The driedel is one of the best representations of the Jewish holiday of Hanukkah. It is this time of year that Jews around the world celebrate their triumph over persecution and remembering a miracle that happened a long time ago. Dreidel is a Yiddish word that comes from the German word drehen, which means to spin or turn. In Hebrew the dreidel is called a sevivon, which comes from the root savov and also means to turn.
It is this holiday that children play a popular game of chance that involves spinning a toy top and betting on which of the four sides it will stop when the dreidel stops spinning.
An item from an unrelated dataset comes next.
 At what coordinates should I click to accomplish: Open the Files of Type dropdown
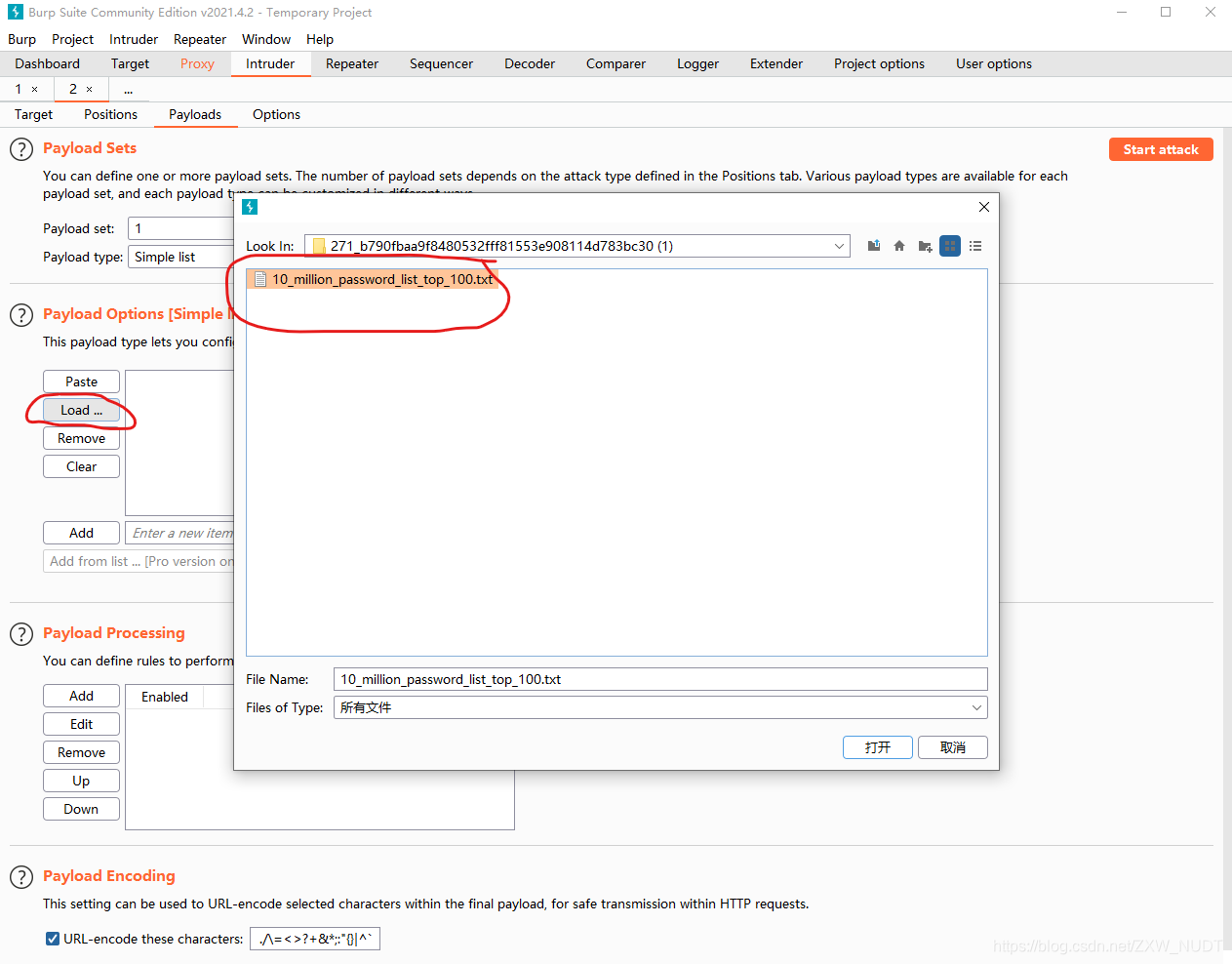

Each side has a Hebrew letter imprinted on it, NUN – Lose his turn, the top passes to the next player, GIMEL – Win all the pot, HEY – Win half the pot, SHIN (or PEH) – Lose all of his coins. The letters on the dreidel, Nun, Gimmel, Hey and Shin, stand for the Nes Gadol Haya Sham, which means A Great Miracle Happened There. (when outside of Israel). Nun, Gimmel, Hey and Peh, which stand for A Great Miracle Happened Here (when inside of Israel)
Children play for candies or handful of pennies or chocolate money called gelt, though modern traditions prefer the gelt. (Chocolate coins covered in gold colored tin foil) To begin the game, each player is given an equal number of gelt pieces or candy, nuts, etc. usually 10-20, then each person puts one piece of candy in the middle of the table or pot then take turns spinning the dreidel When only one piece of candy or no candy is left in the middle each player adds another piece of candy. In the end, the player who has all the candy wins.